Package org.apache.spark.launcher


package org.apache.spark.launcher
Library for launching Spark applications programmatically.

There are two ways to start applications with this library: as a child process, using SparkLauncher, or in-process, using InProcessLauncher.

The AbstractLauncher.startApplication(org.apache.spark.launcher.SparkAppHandle.Listener...) method can be used to start Spark and provide a handle to monitor and control the running application:

 
   import org.apache.spark.launcher.SparkAppHandle;
   import org.apache.spark.launcher.SparkLauncher;

   public class MyLauncher {
     public static void main(String[] args) throws Exception {
       SparkAppHandle handle = new SparkLauncher()
         .setAppResource("/my/app.jar")
         .setMainClass("my.spark.app.Main")
         .setMaster("local")
         .setConf(SparkLauncher.DRIVER_MEMORY, "2g")
         .startApplication();
       // Use handle API to monitor / control application.
     }
   }
 
 

Launching applications as a child process requires a full Spark installation. The installation directory can be provided to the launcher explicitly in the launcher's configuration, or by setting the SPARK_HOME environment variable.

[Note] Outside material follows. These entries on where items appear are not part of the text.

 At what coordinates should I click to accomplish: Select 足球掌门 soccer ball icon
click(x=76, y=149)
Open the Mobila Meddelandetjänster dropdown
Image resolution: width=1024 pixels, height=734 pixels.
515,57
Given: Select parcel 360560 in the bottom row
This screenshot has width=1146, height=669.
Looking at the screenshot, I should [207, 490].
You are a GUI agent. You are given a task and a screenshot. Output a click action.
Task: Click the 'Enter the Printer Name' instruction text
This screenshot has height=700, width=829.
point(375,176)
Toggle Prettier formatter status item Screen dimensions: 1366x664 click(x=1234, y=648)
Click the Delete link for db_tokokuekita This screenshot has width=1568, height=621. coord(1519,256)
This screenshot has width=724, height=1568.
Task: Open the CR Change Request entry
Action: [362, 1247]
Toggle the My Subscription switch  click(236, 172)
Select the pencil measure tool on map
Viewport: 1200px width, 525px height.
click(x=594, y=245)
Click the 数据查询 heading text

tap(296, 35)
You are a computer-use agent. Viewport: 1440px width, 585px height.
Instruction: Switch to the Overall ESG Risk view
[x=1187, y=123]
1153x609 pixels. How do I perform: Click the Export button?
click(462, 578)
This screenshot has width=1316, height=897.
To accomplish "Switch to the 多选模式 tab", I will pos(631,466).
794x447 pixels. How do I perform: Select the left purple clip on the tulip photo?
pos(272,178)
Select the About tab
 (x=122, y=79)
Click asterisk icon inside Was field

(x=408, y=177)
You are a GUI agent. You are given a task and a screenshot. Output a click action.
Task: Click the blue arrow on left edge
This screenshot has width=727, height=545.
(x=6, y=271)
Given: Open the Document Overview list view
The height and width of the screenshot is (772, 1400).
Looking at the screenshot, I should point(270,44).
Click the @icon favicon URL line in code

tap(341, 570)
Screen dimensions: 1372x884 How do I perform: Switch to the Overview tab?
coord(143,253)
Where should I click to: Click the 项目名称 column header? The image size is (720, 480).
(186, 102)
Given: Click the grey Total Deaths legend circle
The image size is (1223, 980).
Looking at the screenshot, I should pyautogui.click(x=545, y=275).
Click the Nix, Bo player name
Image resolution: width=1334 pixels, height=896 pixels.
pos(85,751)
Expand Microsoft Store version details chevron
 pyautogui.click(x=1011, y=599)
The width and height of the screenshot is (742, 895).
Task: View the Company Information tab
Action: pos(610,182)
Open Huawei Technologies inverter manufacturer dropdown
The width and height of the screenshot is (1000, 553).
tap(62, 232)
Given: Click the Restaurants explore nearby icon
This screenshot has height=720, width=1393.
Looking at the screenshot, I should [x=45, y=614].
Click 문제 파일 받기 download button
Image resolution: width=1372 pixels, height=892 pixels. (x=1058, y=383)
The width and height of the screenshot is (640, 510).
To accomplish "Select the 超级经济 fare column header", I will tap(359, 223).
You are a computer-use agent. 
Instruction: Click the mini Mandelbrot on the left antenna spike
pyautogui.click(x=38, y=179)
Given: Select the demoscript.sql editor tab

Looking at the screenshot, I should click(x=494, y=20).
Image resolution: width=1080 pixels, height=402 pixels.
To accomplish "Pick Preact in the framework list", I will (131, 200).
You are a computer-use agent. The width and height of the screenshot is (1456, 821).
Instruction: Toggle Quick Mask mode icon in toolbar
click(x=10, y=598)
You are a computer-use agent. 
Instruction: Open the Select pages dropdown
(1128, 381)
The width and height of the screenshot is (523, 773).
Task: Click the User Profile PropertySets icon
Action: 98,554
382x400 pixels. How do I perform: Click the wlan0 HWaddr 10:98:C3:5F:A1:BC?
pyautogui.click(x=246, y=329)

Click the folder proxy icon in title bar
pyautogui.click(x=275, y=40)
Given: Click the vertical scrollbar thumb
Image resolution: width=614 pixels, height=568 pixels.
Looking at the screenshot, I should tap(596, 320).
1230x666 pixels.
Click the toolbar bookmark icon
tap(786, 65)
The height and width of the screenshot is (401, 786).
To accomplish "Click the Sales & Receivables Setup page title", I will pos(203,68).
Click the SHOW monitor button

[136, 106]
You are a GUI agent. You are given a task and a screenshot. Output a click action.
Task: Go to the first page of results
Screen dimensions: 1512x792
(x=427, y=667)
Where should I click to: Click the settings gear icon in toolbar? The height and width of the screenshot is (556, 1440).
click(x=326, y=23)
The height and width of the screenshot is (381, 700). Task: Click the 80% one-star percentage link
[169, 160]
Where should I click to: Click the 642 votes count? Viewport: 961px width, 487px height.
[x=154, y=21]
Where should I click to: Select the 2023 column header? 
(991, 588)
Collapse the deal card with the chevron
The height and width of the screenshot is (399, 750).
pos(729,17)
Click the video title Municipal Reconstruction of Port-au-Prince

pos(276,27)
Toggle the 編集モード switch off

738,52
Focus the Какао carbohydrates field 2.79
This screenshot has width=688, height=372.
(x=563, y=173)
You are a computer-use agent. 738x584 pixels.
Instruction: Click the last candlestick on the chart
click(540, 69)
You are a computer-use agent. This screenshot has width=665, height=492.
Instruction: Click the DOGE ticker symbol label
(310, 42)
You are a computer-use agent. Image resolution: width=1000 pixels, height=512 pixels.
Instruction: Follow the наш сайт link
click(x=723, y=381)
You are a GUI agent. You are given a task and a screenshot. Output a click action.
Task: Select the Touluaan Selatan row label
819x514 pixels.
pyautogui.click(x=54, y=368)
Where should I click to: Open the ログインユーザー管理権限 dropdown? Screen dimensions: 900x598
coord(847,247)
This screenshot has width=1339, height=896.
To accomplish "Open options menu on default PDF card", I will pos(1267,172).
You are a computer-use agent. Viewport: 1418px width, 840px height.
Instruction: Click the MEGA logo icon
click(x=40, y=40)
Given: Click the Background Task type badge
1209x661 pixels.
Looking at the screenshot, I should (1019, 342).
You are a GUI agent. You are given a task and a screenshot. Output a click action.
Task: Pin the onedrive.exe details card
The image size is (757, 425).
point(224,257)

Launching applications in-process is only recommended in cluster mode, since Spark cannot run multiple client-mode applications concurrently in the same process. The in-process launcher requires the necessary Spark dependencies (such as spark-core and cluster manager-specific modules) to be present in the caller thread's class loader.

It's also possible to launch a raw child process, without the extra monitoring, using the SparkLauncher.launch() method:

 
   import org.apache.spark.launcher.SparkLauncher;

   public class MyLauncher {
     public static void main(String[] args) throws Exception {
       Process spark = new SparkLauncher()
         .setAppResource("/my/app.jar")
         .setMainClass("my.spark.app.Main")
         .setMaster("local")
         .setConf(SparkLauncher.DRIVER_MEMORY, "2g")
         .launch();
       spark.waitFor();
     }
   }
 
 

This method requires the calling code to manually manage the child process, including its output streams (to avoid possible deadlocks). It's recommended that SparkLauncher.startApplication(org.apache.spark.launcher.SparkAppHandle.Listener...) be used instead.